Cada pescador e pescadora paga uma taxa anual de R$ 250,00. A colônia conta com cerca de mil associados, considerando aqueles que são da Região Metropolitana de Porto Alegre e cidades vizinhas. Desses, 400 pessoas, aproximadamente, são da região das ilhas e outros bairros da Capital. Ali é oferecida assistência completa aos pescadores, desde o encaminhamento de documentações, de aposentadoria e da solicitação do Seguro Defeso, um benefício que pescadores artesanais recebem durante o período em que ficam impedidos de exercer a atividade. O objetivo é a preservação de determinadas espécies. O valor do benefício é de um salário-mínimo mensal e é pago enquanto durar o defeso.

O presidente da colônia comenta que a pesca é a atividade mais antiga da Ilha da Pintada. A maior parte dos moradores tem algum membro da família ligado a ela. O próprio Coelho é filho, neto e bisneto de pescadores. “Não sei o que vai ser daqui, se muita gente vai embora. O que sei é que eu não vou. Nem eu, nem a maior parte dos moradores mais antigos.” Ressalta que o lugar é pacato, a temperatura mais amena e os números de criminalidade são baixos. “A casa é o nosso lar, né? Aqui é o meu habitat natural. Não estar em contato com a água me deixa totalmente fora do rumo”.

De dentro do seu caiaque, na parte mais rasa do rio, Valter Joel Garcia da Silva diz algo parecido, enquanto prepara iscas para uma pesca, que começa a ser retomada por algumas pessoas timidamente. Ele nasceu na Ilha da Pintada. O seu avô e o seu pai eram pescadores. “Não gostamos muito de cidade, não”, diz Joel, referindo-se também à esposa, a pescadora Vera Terezinha Aires da Silva. “Para mim, aqui é melhor. Se eu parar com isso [pesca] eu acho que não duro muito tempo. Porque eu gosto disso aqui, nosso prazer é estar dentro do rio”.

Presidente da colônia de pescadores da ilha da Pintada mostra a altura que a água atingiu na enchente de maio (Fotos: Desirée Ferreira/Nonada Jornalismo)

Mesmo assim, Joel e a esposa pretendem manter uma distância segura das águas: vão se mudar para Arroio dos Ratos, cidade a 54 quilômetros do Arquipélago. Eles venderam as duas casas que tinham no bairro. Irão reconstruir o galpão na beira do rio Jacuí onde guardavam o material de pesca e o caiaque, e que foram levados pela correnteza da enchente, voltando à ilha apenas para pescar. “Eu tinha quatro barcos e sete motores aqui. Hoje não tenho nenhum.”
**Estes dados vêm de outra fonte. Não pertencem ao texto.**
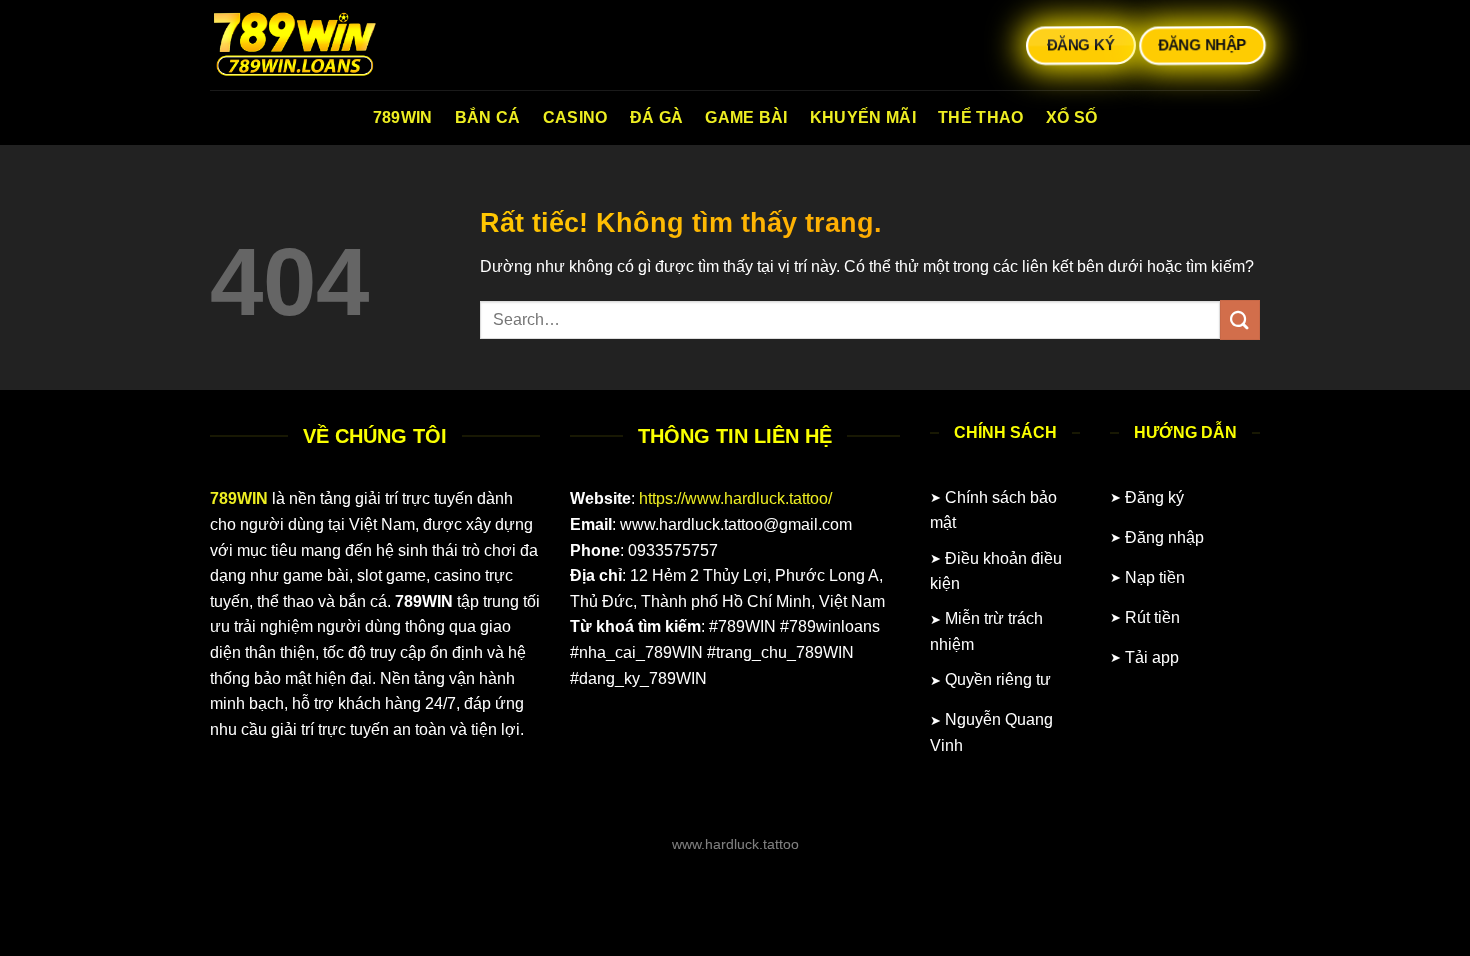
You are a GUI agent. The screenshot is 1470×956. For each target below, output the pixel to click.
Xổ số (1072, 117)
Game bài (746, 117)
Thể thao (981, 117)
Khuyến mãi (863, 117)
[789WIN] (310, 45)
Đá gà (657, 117)
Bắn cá (488, 117)
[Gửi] (1240, 319)
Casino (575, 117)
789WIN (403, 117)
Terezinha conta que a vida do casal foi poupada e não quer desperdiçar a chance. Ela, o marido e o cachorro passaram quase uma semana dormindo dentro do caiaque. A casa deles foi alagada, assim como todo o bairro. Passaram dias se alimentando apenas de  bergamota, da árvore que tinham no pátio de casa e que não resistiu ao alagamento. Até encontrarem uma geladeira com comida dentro. Logo depois, passaram a receber alimentação de voluntários.
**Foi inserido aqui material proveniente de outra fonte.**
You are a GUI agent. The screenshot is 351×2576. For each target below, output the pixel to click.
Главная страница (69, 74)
Mobilização por cidadania na Ilha do Pavão

A Ilha do Pavão também não escapou das águas. É a menor ilha do bairro, ali moram 156 famílias formadas, em sua maioria, por mulheres, população negra e indígena. “A gente está acostumado. Tem casa que já é mais alta, por isso. Nas que são mais baixas, e a água dá na cintura, as pessoas erguem o que dá [pertences e utensílios] ou penduram no forro. De dia ficam na rua e de noite voltam”, explica a vice-presidente da Associação Vitória Ilha do Pavão, Cristina de Almeida Cardoso. O restante dos moradores, complementa ela, sobe para um lugar mais elevado ou se abriga nas barracas da rodovia. Mas desta vez foi diferente, como diz Cristina, “a água tapou tudo”. As cheias ocorridas no início de maio deste ano, alcançaram níveis mais severos.

A Associação, criada há oito anos, e que tem como presidente a professora de educação infantil Sandra Ferreira, contava com uma cozinha comunitária, onde era servido almoço para as mães e crianças da comunidade – os alimentos são doados por ONGs e pessoas físicas interessadas em colaborar. No espaço também estava sendo ministrado curso de costura e de produção de sabão para que fossem revertido em fonte de renda. No entanto, todo o material, alimentos, máquinas de costura e computadores usados para acesso da comunidade foram levados pela água.

Cristina e Sandra acreditam que apenas a metade dos moradores devem ter retornado às suas casas, já que muitas foram levadas, deslocadas ou tiveram a estrutura comprometida pela correnteza. Elas contam que agentes da prefeitura foram até a Ilha, com o auxílio de um drone, para averiguar as condições das residências. Mas os terrenos em que não havia mais os imóveis não tiveram propriedade reconhecida.

Por outro lado, foram consideradas próprias para moradia as que ainda restavam em pé, mesmo com estrutura precária. “Dizem que a casa está segura porque tem telhado, mas eles não veem como está dentro. De que maneira alguém com filho pequeno vai morar aqui?”, aponta Cristina para uma casa de madeira que parece se esforçar para manter-se erguida. Diante dos terrenos vazios, Cristina nomeia cada um dos proprietários. “Moro na ilha há mais de 30 anos, sei quem vive aqui”. 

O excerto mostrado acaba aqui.